- When made: 2015
- Where made: My Covenant with Nigerians
At the peak of their powers in 2014, the Boko Haram insurgency group captured a number of towns in the north-east. The success soon became an election hot-potato.
Recent attacks in 2018, including the abduction of over 100 schoolgirls in March suggest the terrorist group remains potent. However, they are not reported to have seized any other town since Buhari became president in 2015.
A military campaign supervised by the previous administration weeks before the 2015 elections helped push back the group from its strongholds, allowing for the holding of elections in previously occupied towns.
‘You cannot give a timeline’
But as we have reported before, the last embers of the group are still to be stamped out. A database by Nigeria Security Watch shows more than 400 Boko Haram-related deaths in 2018 alone.
Though Boko Haram have not captured towns since 2015, they certainly still occupy portions of Nigeria’s territory because they operate from a base, ex-director of the department of state security, Mike Ejiofor, told Africa Check.
Ejiofor, now a security consultant, said the only real evidence of progress made so far against Boko Haram is that their operation has been restricted to the north-east, mainly Borno State.
“The Boko Haram insurgency is an asymmetric war.
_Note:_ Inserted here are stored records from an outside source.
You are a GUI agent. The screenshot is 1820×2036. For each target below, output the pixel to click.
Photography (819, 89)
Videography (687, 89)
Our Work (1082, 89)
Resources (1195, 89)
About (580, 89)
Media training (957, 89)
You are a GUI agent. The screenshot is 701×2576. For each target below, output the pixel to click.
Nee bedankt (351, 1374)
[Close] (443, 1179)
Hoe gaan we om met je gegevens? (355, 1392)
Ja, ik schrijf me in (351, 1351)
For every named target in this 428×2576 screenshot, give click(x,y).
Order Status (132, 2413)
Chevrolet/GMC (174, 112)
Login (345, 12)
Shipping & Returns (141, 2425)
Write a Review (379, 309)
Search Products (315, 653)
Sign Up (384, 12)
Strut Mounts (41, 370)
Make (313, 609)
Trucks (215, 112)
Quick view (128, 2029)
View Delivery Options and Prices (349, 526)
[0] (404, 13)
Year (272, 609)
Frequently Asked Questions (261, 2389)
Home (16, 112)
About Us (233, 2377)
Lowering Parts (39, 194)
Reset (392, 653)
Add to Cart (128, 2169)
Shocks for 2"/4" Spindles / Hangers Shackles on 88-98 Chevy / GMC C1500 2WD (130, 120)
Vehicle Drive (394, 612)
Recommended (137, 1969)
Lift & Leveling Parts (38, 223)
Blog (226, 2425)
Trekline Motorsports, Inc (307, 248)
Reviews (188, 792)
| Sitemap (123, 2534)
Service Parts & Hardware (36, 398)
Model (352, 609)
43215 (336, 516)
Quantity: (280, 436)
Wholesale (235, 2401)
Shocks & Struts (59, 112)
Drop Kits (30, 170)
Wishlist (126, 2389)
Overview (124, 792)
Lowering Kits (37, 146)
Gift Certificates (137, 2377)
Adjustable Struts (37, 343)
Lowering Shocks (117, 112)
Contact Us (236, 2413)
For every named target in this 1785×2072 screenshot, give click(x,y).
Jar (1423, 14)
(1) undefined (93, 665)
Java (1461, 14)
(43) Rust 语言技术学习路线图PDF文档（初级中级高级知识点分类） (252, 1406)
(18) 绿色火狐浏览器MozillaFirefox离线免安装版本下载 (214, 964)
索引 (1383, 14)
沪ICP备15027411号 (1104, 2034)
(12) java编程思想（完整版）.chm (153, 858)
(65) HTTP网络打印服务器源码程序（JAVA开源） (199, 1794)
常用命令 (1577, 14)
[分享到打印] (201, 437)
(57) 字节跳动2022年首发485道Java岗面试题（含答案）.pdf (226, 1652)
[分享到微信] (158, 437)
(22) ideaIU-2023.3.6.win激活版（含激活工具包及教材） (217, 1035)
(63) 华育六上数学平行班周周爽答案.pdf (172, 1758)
You cannot give a timeline to it. Many countries have fought insurgency and terrorism for several years. North Ireland fought it for over 26 years; Pakistan, Iraq and Iran are still fighting [it],” he said.
As early as December 2015, Buhari’s administration announced that Boko Haram has been “technically defeated”. But by May 2018 the government had changed the narrative about the state of Boko Haram to “degraded”.
It made some progress in the fight against Boko Haram; negotiating the release of some of the schoolgirls abducted from Chibok and Dapchi. However, a faction of Boko Haram, which renamed itself as Islamic State’s West Africa Province launched a number of attacks on military bases, killing soldiers and civilians, including humanitarian aid workers.